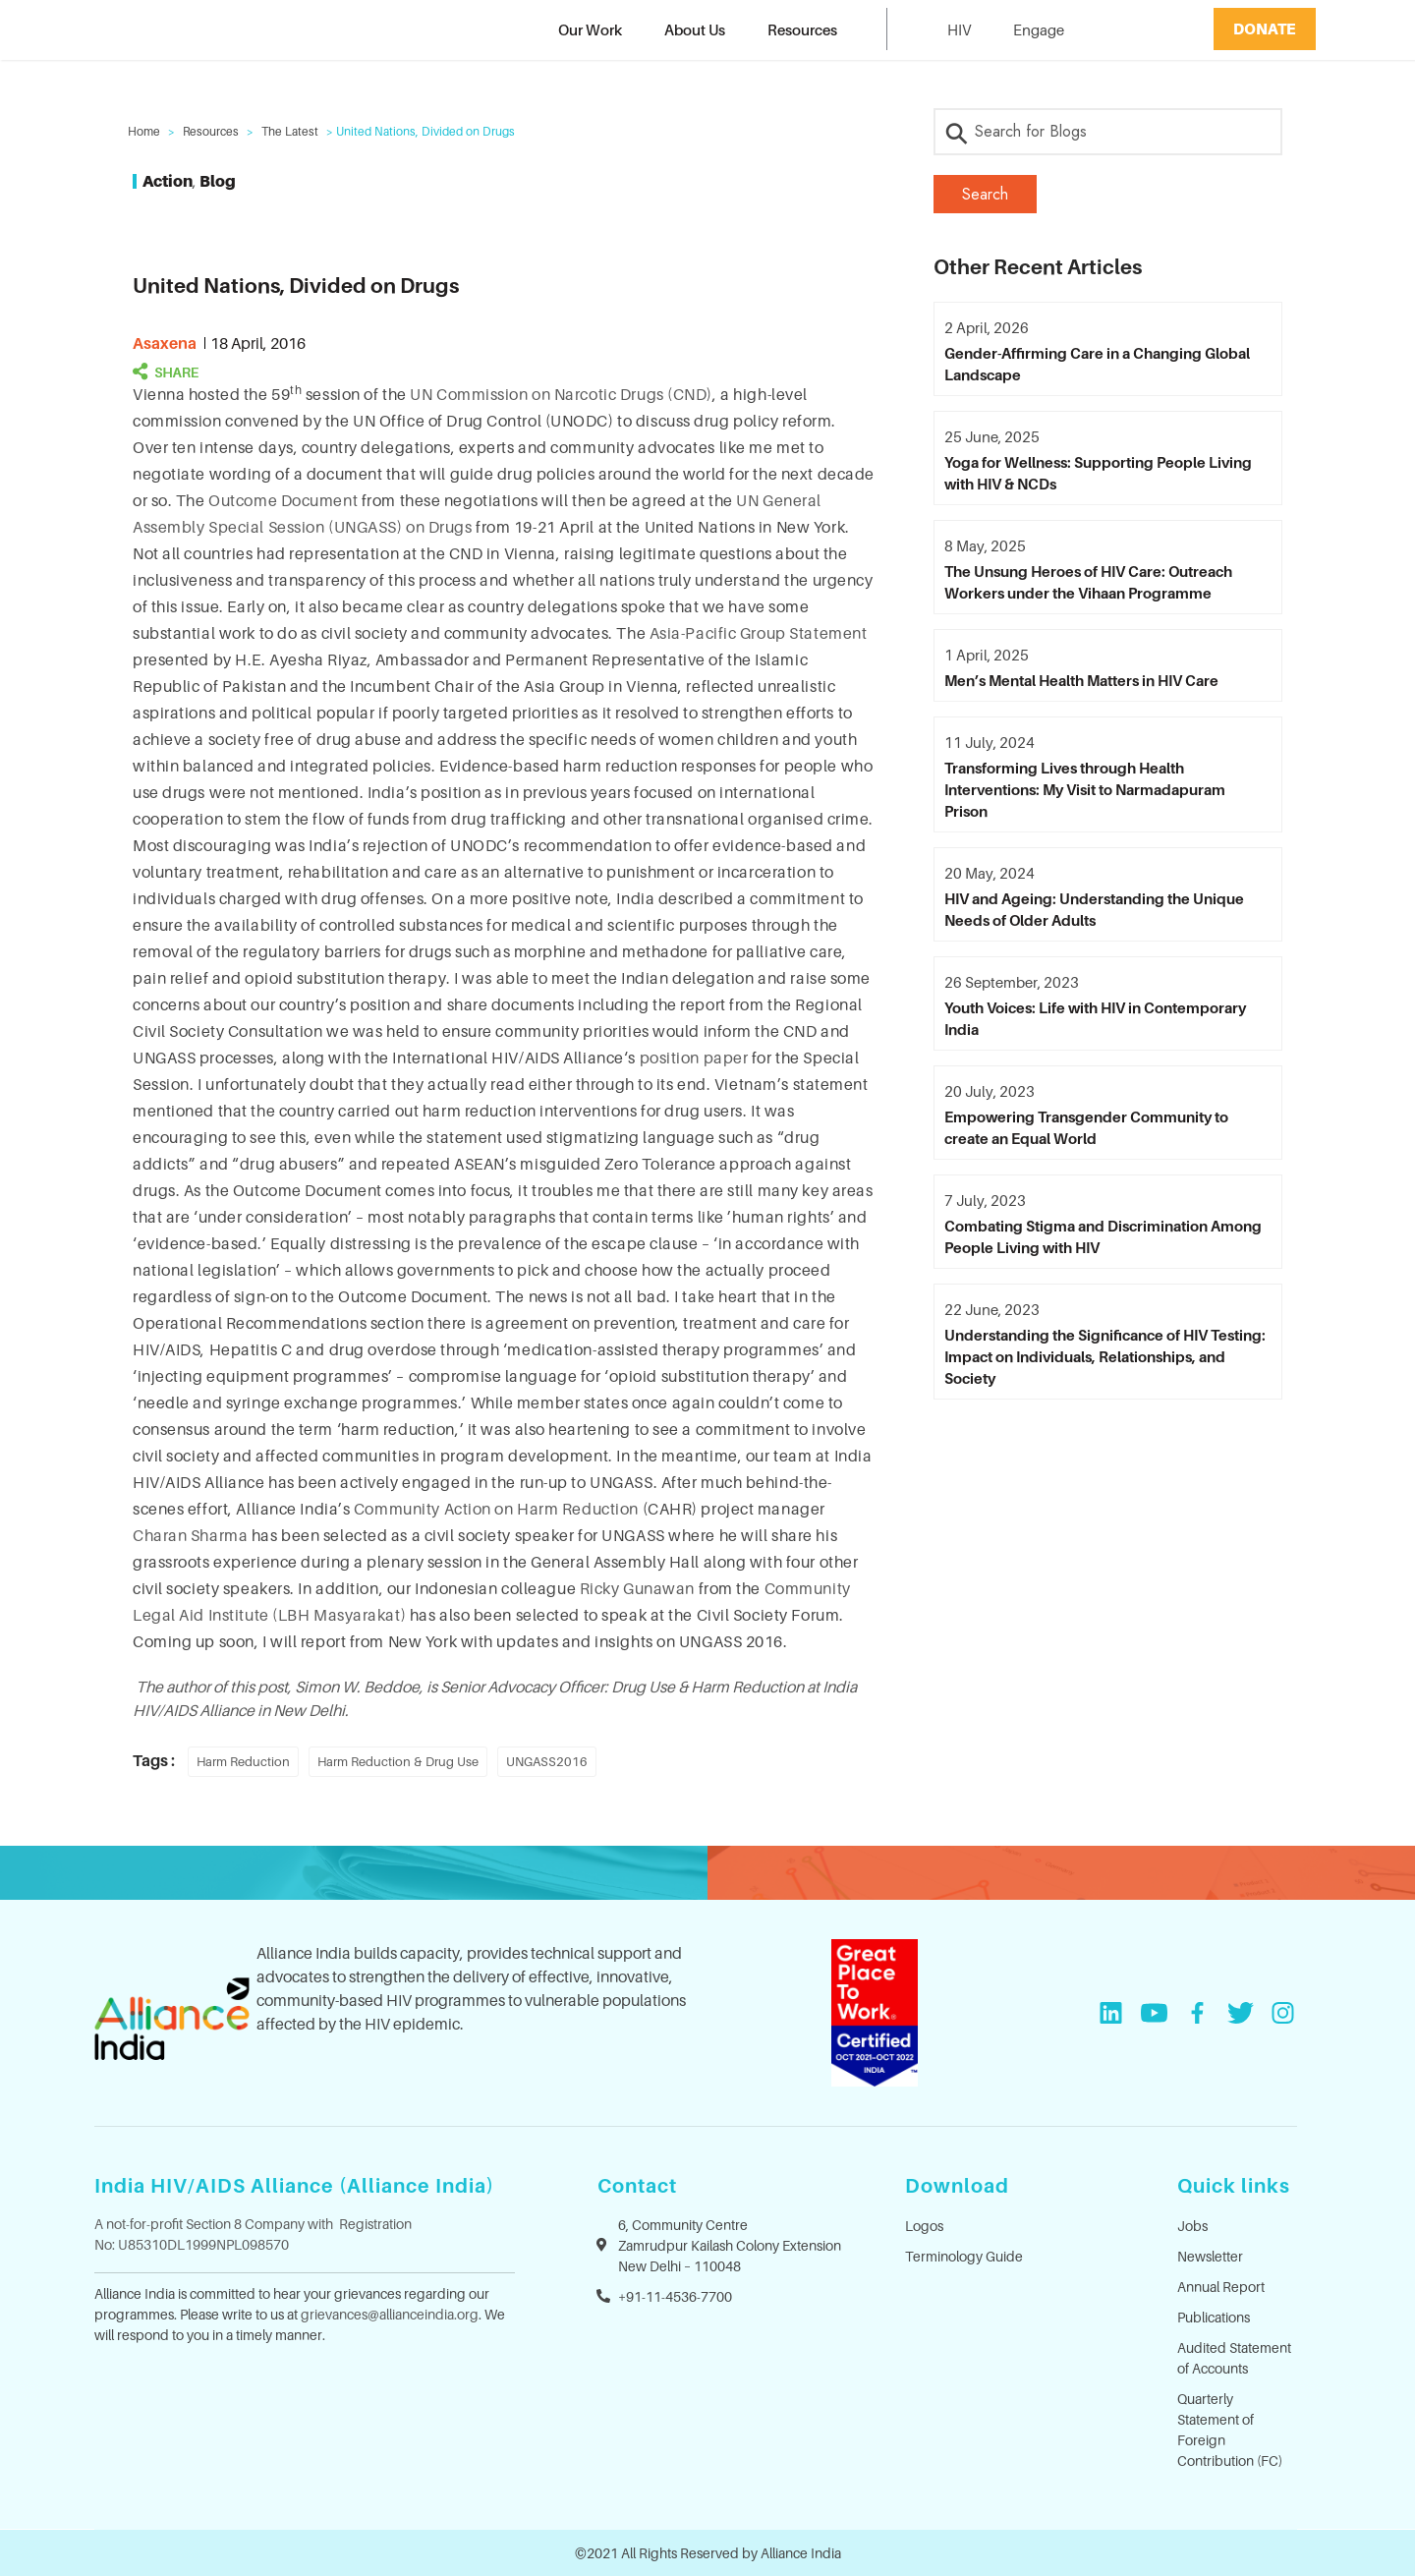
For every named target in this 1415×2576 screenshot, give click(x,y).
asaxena (165, 343)
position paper (694, 1057)
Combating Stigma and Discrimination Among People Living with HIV (1103, 1236)
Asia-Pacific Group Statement (759, 633)
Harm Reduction (243, 1761)
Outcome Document (283, 500)
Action (167, 181)
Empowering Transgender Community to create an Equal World (1086, 1127)
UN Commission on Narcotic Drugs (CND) (561, 394)
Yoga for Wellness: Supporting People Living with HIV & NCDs (1098, 472)
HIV (959, 29)
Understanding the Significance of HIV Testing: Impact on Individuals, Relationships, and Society (1105, 1356)
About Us (694, 29)
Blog (217, 181)
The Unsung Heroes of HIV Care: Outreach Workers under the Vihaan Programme (1088, 581)
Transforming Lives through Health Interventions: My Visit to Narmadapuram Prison (1084, 789)
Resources (802, 29)
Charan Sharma (190, 1535)
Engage (1038, 29)
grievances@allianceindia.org (390, 2314)
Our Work (590, 29)
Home (144, 131)
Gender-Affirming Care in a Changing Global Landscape (1097, 363)
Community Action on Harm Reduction (496, 1508)
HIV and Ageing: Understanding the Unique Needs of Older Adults (1094, 909)
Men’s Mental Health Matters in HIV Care (1081, 680)
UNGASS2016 (547, 1761)
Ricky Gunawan (637, 1588)
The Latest (289, 131)
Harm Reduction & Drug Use (398, 1761)
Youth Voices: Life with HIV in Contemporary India (1095, 1018)
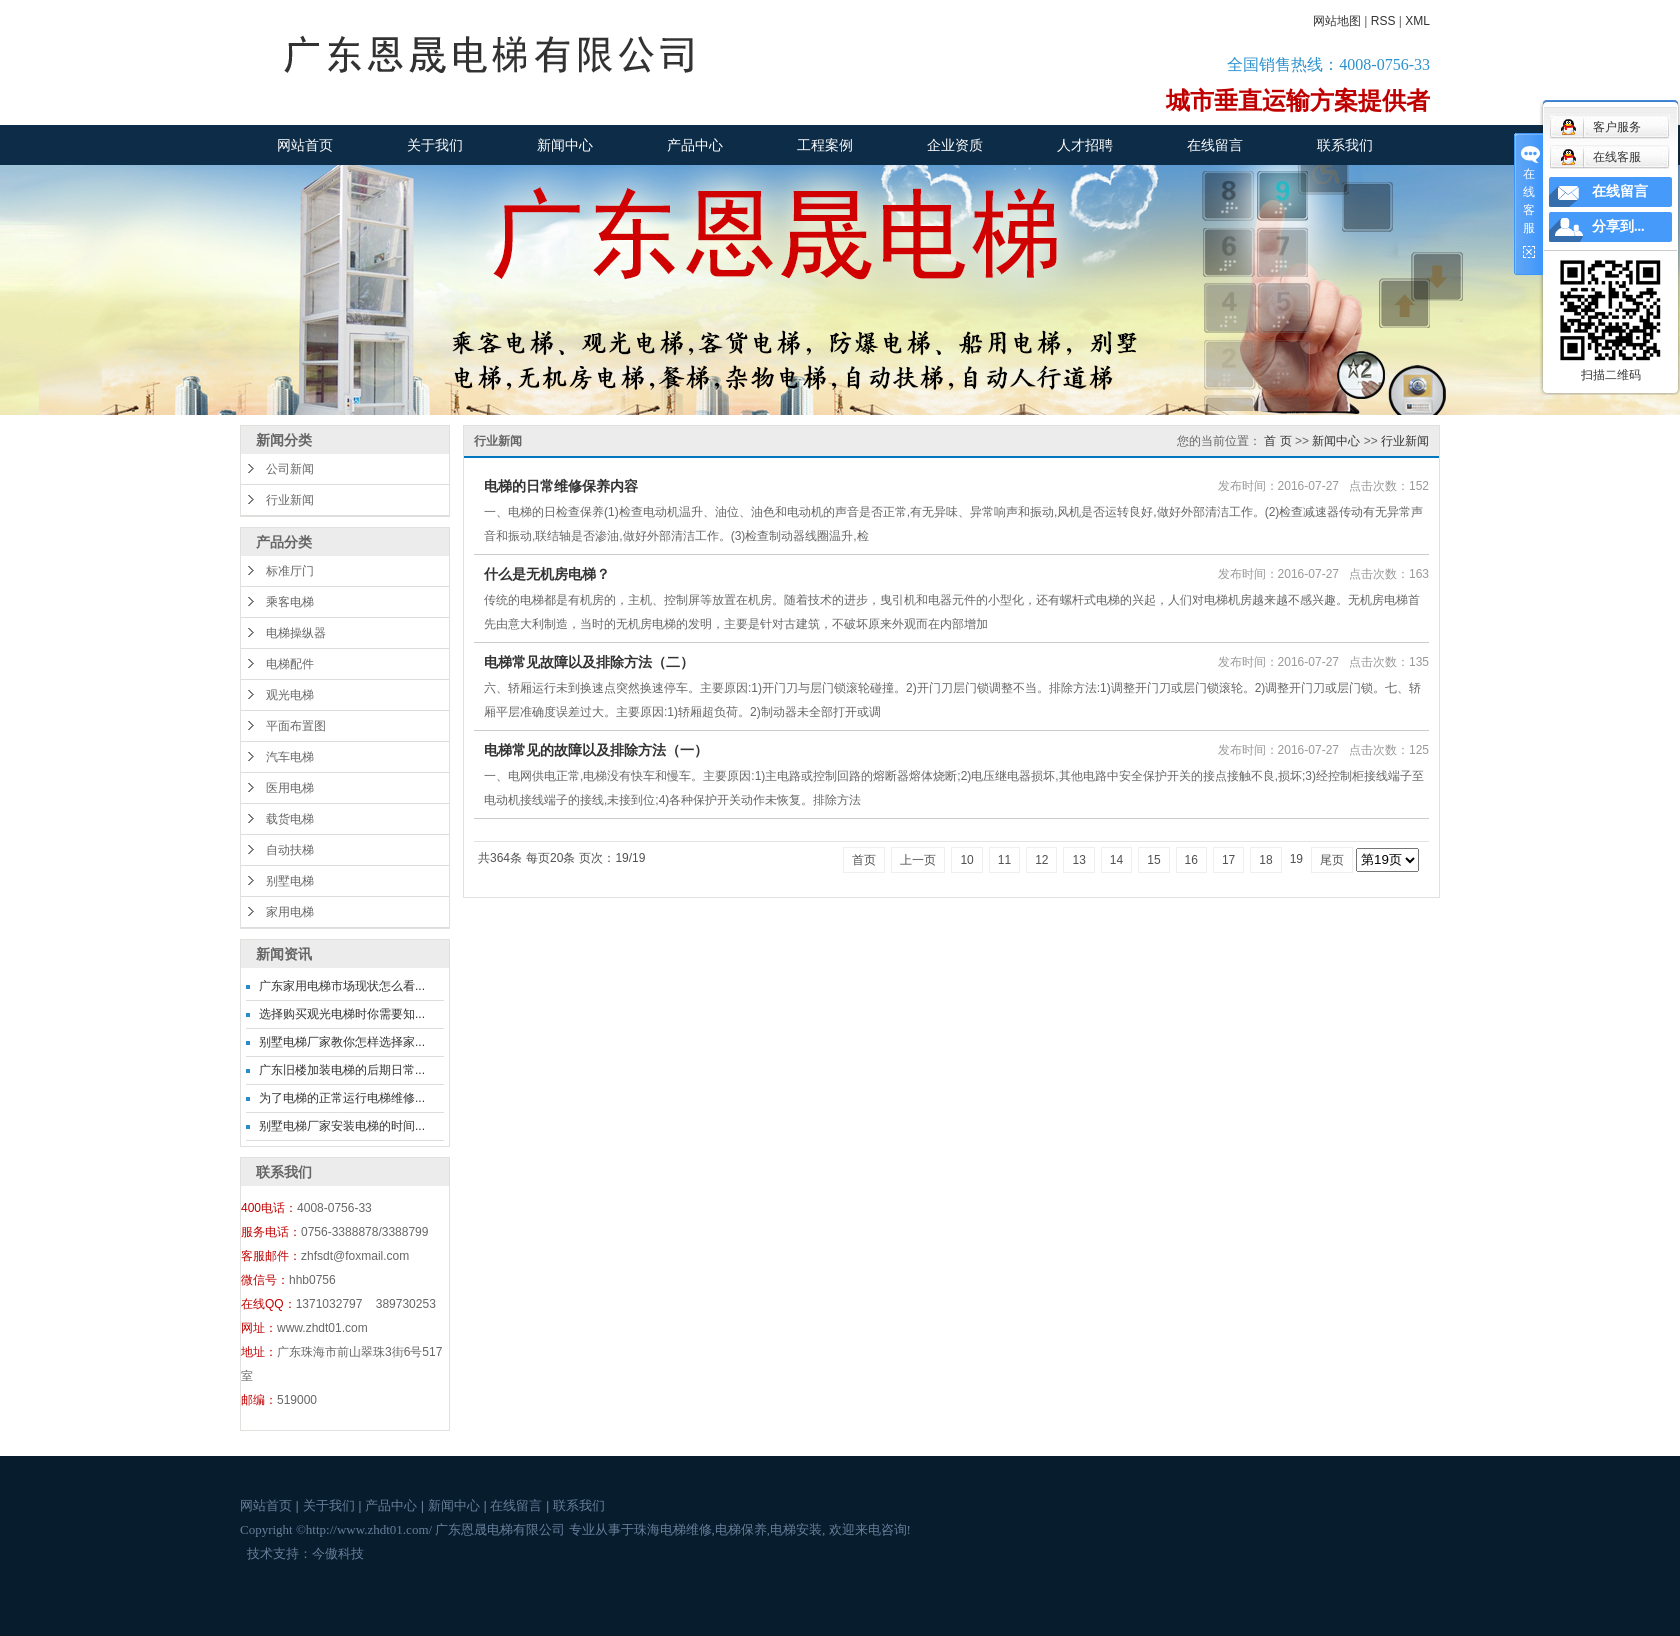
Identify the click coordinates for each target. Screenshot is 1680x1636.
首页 (864, 860)
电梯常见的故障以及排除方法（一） (596, 750)
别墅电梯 (290, 881)
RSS (1383, 21)
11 (1004, 860)
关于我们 (435, 145)
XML (1417, 21)
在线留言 (1215, 145)
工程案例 (825, 145)
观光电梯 (290, 695)
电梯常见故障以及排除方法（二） (589, 662)
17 (1228, 860)
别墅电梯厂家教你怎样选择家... (342, 1042)
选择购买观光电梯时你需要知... (342, 1014)
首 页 (1277, 441)
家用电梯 (290, 912)
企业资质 (955, 145)
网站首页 (305, 145)
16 (1191, 860)
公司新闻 (290, 469)
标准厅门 (290, 571)
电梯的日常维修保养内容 (561, 486)
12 (1041, 860)
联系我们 (1345, 145)
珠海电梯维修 (673, 1529)
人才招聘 (1085, 145)
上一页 (918, 860)
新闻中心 (565, 145)
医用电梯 (290, 788)
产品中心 (695, 145)
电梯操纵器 (296, 633)
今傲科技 (338, 1553)
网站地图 (1337, 21)
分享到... (1618, 226)
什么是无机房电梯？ (547, 574)
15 (1153, 860)
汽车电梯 (290, 757)
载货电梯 (290, 819)
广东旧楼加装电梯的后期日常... (342, 1070)
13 (1078, 860)
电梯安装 (796, 1529)
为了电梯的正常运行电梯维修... (342, 1098)
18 (1265, 860)
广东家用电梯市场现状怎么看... (342, 986)
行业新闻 (290, 500)
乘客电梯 (290, 602)
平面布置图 (296, 726)
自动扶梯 (290, 850)
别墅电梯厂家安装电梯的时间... (342, 1126)
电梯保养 (741, 1529)
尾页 (1332, 860)
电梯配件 (290, 664)
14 (1116, 860)
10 (966, 860)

========================

■ **Le tue istruzioni**
Riscrivi tutti i record sostituendo "Outcome Document" con "Documento finale" e lasciando invariato tutto il resto. Ometti le immagini.

■ **La risposta**
For every named target in this 1415×2576 screenshot, give click(x,y).
asaxena (165, 343)
position paper (694, 1057)
Combating Stigma and Discrimination Among People Living with HIV (1103, 1236)
Asia-Pacific Group Statement (759, 633)
Harm Reduction (243, 1761)
Documento finale (283, 500)
Action (167, 181)
Empowering Transgender Community to create an Equal World (1086, 1127)
UN Commission on Narcotic Drugs (CND) (561, 394)
Yoga for Wellness: Supporting People Living with HIV & NCDs (1098, 472)
HIV (959, 29)
Understanding the Significance of HIV Testing: Impact on Individuals, Relationships, and Society (1105, 1356)
About Us (694, 29)
Blog (217, 181)
The Unsung Heroes of HIV Care: Outreach Workers under the Vihaan Programme (1088, 581)
Transforming Lives through Health Interventions: My Visit to Narmadapuram Prison (1084, 789)
Resources (802, 29)
Charan Sharma (190, 1535)
Engage (1038, 29)
grievances@allianceindia.org (390, 2314)
Our Work (590, 29)
Home (144, 131)
Gender-Affirming Care in a Changing Global Landscape (1097, 363)
Community Action on Harm Reduction (496, 1508)
HIV and Ageing: Understanding the Unique Needs of Older Adults (1094, 909)
Men’s Mental Health Matters in HIV Care (1081, 680)
UNGASS2016 (547, 1761)
Ricky Gunawan (637, 1588)
The Latest (289, 131)
Harm Reduction & Drug Use (398, 1761)
Youth Voices: Life with HIV in Contemporary India (1095, 1018)
Identify the click coordinates for each target. Screenshot is 1680x1636.
首页 (864, 860)
电梯常见的故障以及排除方法（一） (596, 750)
别墅电梯 (290, 881)
RSS (1383, 21)
11 (1004, 860)
关于我们 (435, 145)
XML (1417, 21)
在线留言 (1215, 145)
工程案例 (825, 145)
观光电梯 (290, 695)
电梯常见故障以及排除方法（二） (589, 662)
17 (1228, 860)
别墅电梯厂家教你怎样选择家... (342, 1042)
选择购买观光电梯时你需要知... (342, 1014)
首 页 (1277, 441)
家用电梯 (290, 912)
企业资质 (955, 145)
网站首页 (305, 145)
16 (1191, 860)
公司新闻 (290, 469)
标准厅门 (290, 571)
电梯的日常维修保养内容 (561, 486)
12 (1041, 860)
联系我们 (1345, 145)
珠海电梯维修 (673, 1529)
人才招聘 (1085, 145)
上一页 (918, 860)
新闻中心 (565, 145)
医用电梯 (290, 788)
产品中心 (695, 145)
电梯操纵器 (296, 633)
今傲科技 (338, 1553)
网站地图 (1337, 21)
分享到... (1618, 226)
什么是无机房电梯？ (547, 574)
15 (1153, 860)
汽车电梯 (290, 757)
载货电梯 (290, 819)
广东旧楼加装电梯的后期日常... (342, 1070)
13 (1078, 860)
电梯安装 (796, 1529)
为了电梯的正常运行电梯维修... (342, 1098)
18 (1265, 860)
广东家用电梯市场现状怎么看... (342, 986)
行业新闻 (290, 500)
乘客电梯 (290, 602)
平面布置图 (296, 726)
自动扶梯 (290, 850)
别墅电梯厂家安装电梯的时间... (342, 1126)
电梯保养 (741, 1529)
尾页 (1332, 860)
电梯配件 (290, 664)
14 (1116, 860)
10 (966, 860)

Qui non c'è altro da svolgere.